As we enter the holiday season, I should recognize that grappling with everything I’ve read in the course of my studies as an English Language & Literature major at the University — analyzing, discussing, writing about it — is the gift that keeps on giving, a yearly routine of Big Intellectual Shit.
There comes a time in your academic career — for me it took two full years — when you need to narrow your educational concentration and make a decision on your major. This is a choice that definitely won’t pigeonhole you into an industry for at least the first three to five years of your professional life, structurally limiting your personal growth for a formative portion of your young adult experience.
In any case, opting to study English signals a distinct turn at an otherwise universal fork in the road, and its consequences are one millionfold. For one, you never need to lug a calculator around, a major relief because the emotional baggage of lugging around one of those beautiful, burdensome TI-Nspires can surpass the real breakdown you experience when you see actual numbers on a Scantron exam. Instead your precious cargo comes in the form of Norton Anthologies, which make you look sophisticated enough and also justify a formidable amount of physical working space at library tables. Perhaps most importantly, majoring in English gives you more credence to make sweeping, sappy claims that studying English makes you a better person, which is exactly what I’m doing right now.

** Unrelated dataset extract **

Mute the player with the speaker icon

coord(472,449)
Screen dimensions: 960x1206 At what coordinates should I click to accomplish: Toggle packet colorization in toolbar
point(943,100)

You see, I operate at a wavelength far more complex than that which is given meaning by programming languages like Python, C++, Java, because software engineers can’t possibly comprehend what it’s like to establish characters that flip binaries, or use language that subverts image, or splice narratives with split temporalities existing on the same timeline. I think.
Elevated thought, I’m aware. Thanks to such a critically-thinking background, I can defuse the grandparents at Thanksgiving who ask about postgrad plans for the fourth time in one conversation despite insistence that no, Grandma, I don’t think I’d have much common discussion material with your book club friend who specializes in private equity, because I don’t know what private equity means, but I can tell you about how Peter Barry’s notions of the post-structuralist inform my takeaway on your own standards of post-professional life.
I’ll have you know, Grandma, that over the years I’ve listened to a handful of professors say things that very much changed the way I think about learning itself. When you reinvent your own foundations, you work from the ground up to create a new outlook altogether, and the results are (initially uncomfortable) rewarding gravy. We don’t know much about anything at this stage of existence, so taking unfamiliar risks only makes sense.
Besides, I get to walk out of class feeling smarter, better equipped for a range of dialogues and eager to, um, do my homework most of the time. Not to mention, of course, the social upside: When all else fails conversationally, you always have the patented English major, “yeah, it’s really cool, don’t know what I’m going to do with it once I graduate though (haha).” A real laughing matter.